DOCUMENT EXTRACT:
EP2133534B1

EP2133534B1 - Nucleate boiling cooling system and method

Info

Publication number: EP2133534B1
Application number: EP09162210.0A
Authority: EP
Inventors: Carl T. Vuk
Original assignee: Deere and Co
Current assignee: Deere and Co
Priority date: 2008-06-10
Filing date: 2009-06-08
Publication date: 2013-07-31
Anticipated expiration: 2029-06-08
Also published as: EP2133534A1; US7737534B2; US20090302426A1

Description

The present invention relates to internal combustion engine systems and more specifically to coolant systems and methods for such systems.

DATA SECTION:

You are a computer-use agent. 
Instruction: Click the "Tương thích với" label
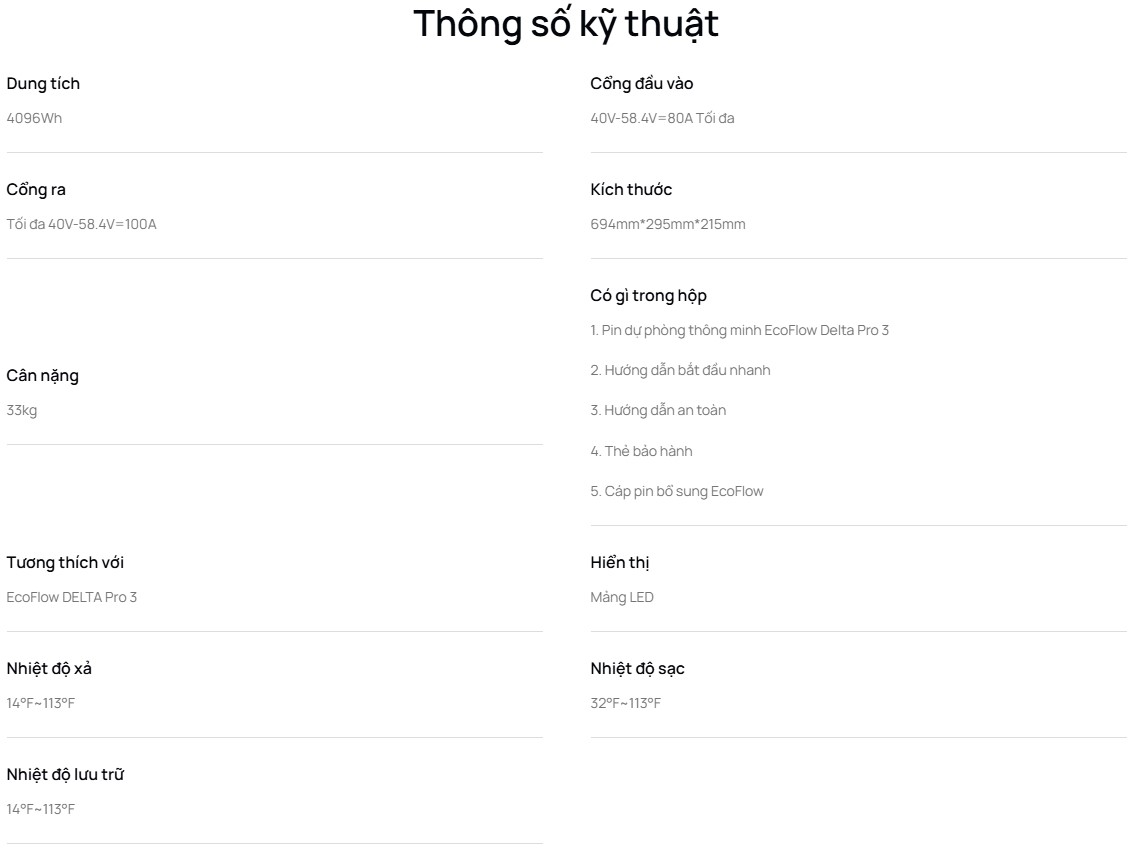65,563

TASKS TO CARRY OUT:
1. In the patent page on the nucleate boiling cooling system, who is named as the inventor?
2. Carry the patent page on the nucleate boiling cooling system forward from its last sentence.

IN RESPONSE:
1. Carl T. Vuk

2.
One of the principle sources of parasitic losses, complications and bulk in an internal combustion engine has to do with the waste heat generated by the internal combustion engine process. Attempts have been made to manage heat flux from the material surrounding combustion chambers by paying careful attention to flow passages, coolant flow rates and temperatures through such passages. Typically the internal combustion engines are liquid cooled so as to maximize the heat flux to the cooling system, particularly in the region closely adjacent the combustion chamber. When cooling systems operate under off design conditions because of duty cycle or component malfunction, it can lead to a condition of uncontrolled boiling in the coolant passages for the engine. This condition causes complete loss of liquid to metal contact and drastically reduces the heat flux carried away by the cooling system. When this is left uncontrolled, the pressure relief for the system, usually a radiator cap, is opened to release pressure and allow even greater generation of steam. This, in turn, has a potentially catastrophic affect on the temperature of the internal metal parts of the engine.
US-A-4,768,484 shows a method and apparatus for an engine cooling system with the coolant fluid maintained In a state of nucleate boiling at a selected location I the coolant passages of the engine.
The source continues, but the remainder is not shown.